Arrival of Summer: On Dehydration, Hurricane Season & RVs

Many summer deaths are caused by dehydration especially during heat waves

With the official start to summer looming the prospect of becoming dehydrated is an ever-present danger. Dehydration occurs when you use or lose more fluid than you take in and your body doesn’t have enough water and other fluids to carry out its normal functions, according to Mayo Clinic. If you don’t replace lost fluids, you will get dehydrated.

Folly Beach, South Carolina © Rex Vogel, all rights reserved

Anyone may become dehydrated but the condition is especially dangerous for young children and older adults. Older adults naturally have a lower volume of water in their bodies and may have conditions or take medications that increase the risk of dehydration.

This is your friendly reminder to drink some water. Go fill up your water bottle, I’ll wait. 

Good? 

Elephant Butte Lake State Park, New Mexico © Rex Vogel, all rights reserved

Alright, let’s get after it.

The arrival of summer also means the beginning of hurricane season and experts think it’s going to be a doozy. The National Oceanic and Atmospheric Administration’s (NOAA) Climate Prediction Center shows a 60 percent chance of an above-normal season. The Atlantic hurricane season runs from June 1 through November 30.

Storm damage at Rockport from Hurricane Harvey (August 2017) © Rex Vogel, all rights reserved

NOAA’s Climate Prediction Center is forecasting a likely range of 13 to 19 named storms (winds of 39 mph or higher) of which six to 10 could become hurricanes (winds of 74 mph or higher) including three to six major hurricanes (category 3, 4, or 5; winds of 111 mph or higher). NOAA provides these ranges with a 70 percent confidence. An average hurricane season produces 12 named storms of which six become hurricanes including three major hurricanes.

Storm damage at Fulton from Hurricane Harvey (August 2017) © Rex Vogel, all rights reserved

But that’s not the most alarming hurricane-related news you’ll read this month. On June 1, a Texas Rep. introduced a bill to Congress that would “prohibit the President from deploying any strategic weapon such as a nuclear bomb for purposes of altering weather patterns or addressing climate change and for other purposes.”

What??

Storm damage at Goose Island State Park from Hurricane Harvey (August 2017) © Rex Vogel, all rights reserved

As crazy as it sounds, scientists and world leaders have considered using nuclear bombs as hurricane disruptors for decades. Indeed, the idea of nuking the weather into submission is nothing new: According to James Fleming, a professor at Colby College and author of “Fixing the Sky: The checkered history of weather and climate control,” people have been discussing the possibility for almost as long as nuclear weapons have existed.
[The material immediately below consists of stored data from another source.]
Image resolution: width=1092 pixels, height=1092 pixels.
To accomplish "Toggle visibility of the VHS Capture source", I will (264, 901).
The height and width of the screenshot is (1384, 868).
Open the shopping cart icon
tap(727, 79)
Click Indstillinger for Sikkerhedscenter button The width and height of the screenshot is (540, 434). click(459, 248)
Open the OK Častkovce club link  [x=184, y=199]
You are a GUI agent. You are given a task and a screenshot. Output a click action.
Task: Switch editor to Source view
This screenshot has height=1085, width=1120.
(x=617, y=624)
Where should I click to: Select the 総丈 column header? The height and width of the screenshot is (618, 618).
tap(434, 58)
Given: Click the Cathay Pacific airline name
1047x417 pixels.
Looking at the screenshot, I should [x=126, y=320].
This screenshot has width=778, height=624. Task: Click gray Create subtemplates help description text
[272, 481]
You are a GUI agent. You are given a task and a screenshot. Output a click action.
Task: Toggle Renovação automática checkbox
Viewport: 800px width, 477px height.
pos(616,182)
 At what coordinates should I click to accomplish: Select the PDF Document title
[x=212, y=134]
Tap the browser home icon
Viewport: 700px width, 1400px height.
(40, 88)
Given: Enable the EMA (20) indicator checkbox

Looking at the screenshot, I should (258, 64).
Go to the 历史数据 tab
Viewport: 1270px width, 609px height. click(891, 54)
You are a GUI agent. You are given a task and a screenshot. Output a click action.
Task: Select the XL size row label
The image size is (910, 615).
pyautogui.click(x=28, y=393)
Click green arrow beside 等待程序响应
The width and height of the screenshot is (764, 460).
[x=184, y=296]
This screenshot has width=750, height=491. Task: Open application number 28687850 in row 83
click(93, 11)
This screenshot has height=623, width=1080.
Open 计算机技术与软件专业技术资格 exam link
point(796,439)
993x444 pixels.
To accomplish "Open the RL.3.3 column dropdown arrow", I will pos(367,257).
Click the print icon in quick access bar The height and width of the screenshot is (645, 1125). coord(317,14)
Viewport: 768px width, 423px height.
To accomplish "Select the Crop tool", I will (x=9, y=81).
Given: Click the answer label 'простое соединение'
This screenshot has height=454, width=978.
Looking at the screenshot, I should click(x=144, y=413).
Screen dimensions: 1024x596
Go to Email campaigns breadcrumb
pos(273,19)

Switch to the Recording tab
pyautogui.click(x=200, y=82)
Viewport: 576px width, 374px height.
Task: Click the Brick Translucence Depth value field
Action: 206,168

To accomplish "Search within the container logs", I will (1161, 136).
Storm damage at Goose Island State Park from Hurricane Harvey (August 2017) © Rex Vogel, all rights reserved

In October 1945, Vladimir Zworykin, associate research director at Radio Corporation of America, suggested that if humans had technology to perfectly predict the weather, military forces could be sent out to disrupt storms before they formed perhaps using atomic bombs. That same year, UNESCO director Julian Huxley spoke at an arms control conference in Manhattan where he discussed using nuclear weapons for “landscaping the Earth” or dissolving the polar ice cap. In a 1961 speech at the National Press Club, U.S. Weather Bureau head Francis Reichelderfer said he could “imagine the possibility someday of exploding a nuclear bomb on a hurricane far at sea,” according to a 2016 report by National Geographic.

The Big Tree at Goose Island State Park following Hurricane Harvey © Rex Vogel, all rights reserved

There’s been enough conversation around nuking hurricanes that the NOAA felt compelled to address it on its FAQ page.

The agency’s take: “Needless to say, this is not a good idea.”

Storm damage at Goose Island State Park from Hurricane Harvey (August 2017) © Rex Vogel, all rights reserved

+ Go deeper: National Geographic wrote a great history of nukes and hurricanes. If you are really interested in the topic, read “Fixing the Sky” that charts humanity’s attempts to control the weather through engineering. 

Storm damage at Goose Island State Park from Hurricane Harvey (August 2017) © Rex Vogel, all rights reserved

When you’re traveling by RV, the weather takes on a whole new level of importance. Motorhomes and travel trailers are not safe places to take shelter during extreme weather events which means it’s critical to stay up to date and alert about changing weather patterns and potential severe weather warnings in your area. It’s not melodramatic to say that your life and the lives of your family could hang in the balance.

Know when it’s time to leave Dodge (Botany Bay on Edisto Island, South Carolina) © Rex Vogel, all rights reserved

Fortunately, the same feature that makes RVs an unsafe place to weather a storm makes it relatively easy to avoid bad weather in the first place: they’re on wheels!

Worth Pondering…

In reality, you don’t ever change the hurricane. You just learn how to stay out of its path.